救いの血/5



 「この辺りか」


 彼は薄暗い路地に入り、形り損ないがいない事を確認する。

 その影はなく、同時に銃を使ったであろう人間の姿も確認する事は出来なかった。



 銃声の響いた路地に辿り着くまでにサインは幾らかの形り損ないを屠り、血に濡れていた。先程戦った群れとは違い、路地に蔓延っているのはまだ辛うじて人の形を保っている者が多かった。


 「確かに匂いを感じる、血の匂いの中に微かに硝煙の匂いがある……何者かは知らんが、ここで確かに戦っていた」


 路地にあるのは形り損ないの死体と硝煙の匂い、加えて夥しい量の血溜まり。


 暗い路地に足を踏み入れ、銃声の主の痕跡を探し出した。

 だがやはり死体ばかりが重なるこの路地は、痕跡こそ掻き消されてしまっているがその死体はどう見ても新しいものだとサインに感じさせた。


 彼は無言のまま周囲を見渡し、この辺りで灯りの点いている家屋を探す。


 路地の壁を形成する建築物のいくつかには灯りがまだ生きているようだったが、しかし人の気配などありはしなかった。大半がその入り口を固く閉ざしており、扉には何枚もの板が打ち付けられ、その侵入を強く拒んでいる。


 しかし、そうして防護を形作っている扉も張られた板ごと破壊され、その中は酷く荒らされており、家主の死体が無惨に転がっているのが僅かに覗けていた。
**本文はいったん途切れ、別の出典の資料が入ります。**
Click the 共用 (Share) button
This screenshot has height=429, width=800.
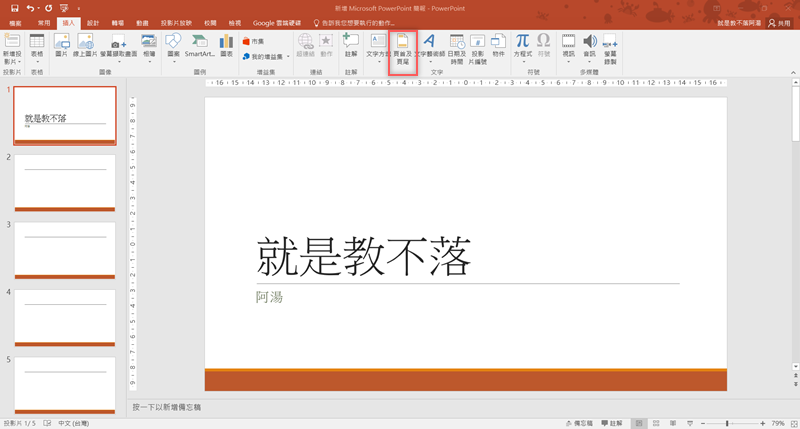tap(779, 23)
 「……新しいな。狂い始めたのはそう前の事じゃなさそうだな」


 壁に散った血液はまだ紅く、乾ききっていない。そこでサインは先程、噴水広場で殺した〈形り損ない〉どもの事を思い出す。

 奴らの肢体、血の滴る変容したヒトの姿。獣になりきれず崩壊した姿を。形り損ないどもは、あの噴水広場でサインと対峙しながら、その姿を痩身の人狼に変えていた。


 「そういうことか──」


 そう言ってサインは街の中心部である大昇降塔を見やる。早いうちにここを離れるべき、その判断がサインの足を動かそうとした。その時。


 「ま、待ってくださいっ」


 まだ若い、男の縋る様な声がサインの足を止めた。その声はサインの背後、崩れた建造物の瓦礫の中から漏れ出している。サインは声の方を僅かに振り向く。すると瓦礫ががらがらと砂埃を舞上げ、その隙間からは白い細腕が伸び現れた。


 その腕は瓦礫を退かそうとしているのか、のたうっているが積み重なった瓦礫は細腕に対しびくともしていない。瓦礫から生えている腕、という奇妙な様相にサインは近づくこともせず、様子を伺っている。
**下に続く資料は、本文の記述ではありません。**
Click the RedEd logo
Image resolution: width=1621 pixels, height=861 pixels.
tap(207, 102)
 「あの……手伝ってもらってもいいですか?」隙間からくぐもった声が漏れる。


 声に対しサインは視線を外すと、再び中心地に向かって歩き出そうとする。腕は響く靴音が遠くなっていくのに気付いたのか、慌てて大きな声で叫び出した。


 「お願いします! ここから出してもらえれば〈協会〉までは自分で行きますから!」


 「〈きょうかい〉だと?」サインは呟いて止まる。


 腕が言う協会はここ螺旋街に住まう厄狩り達を統率する組織の事であり、サインの追っている〈教会〉とは違うものである。だが〈きょうかい〉という響きが彼の足を止めた。彼は瓦礫に近付き、声を掛けた。


 「お前、〈きょうかい〉の場所を知っているのか?」


 「……ええ! あそこまで行ければきっとこの事態も何とかなる筈です。しかし、あの……」瓦礫の中で男の声は戸惑いを帯び始めた。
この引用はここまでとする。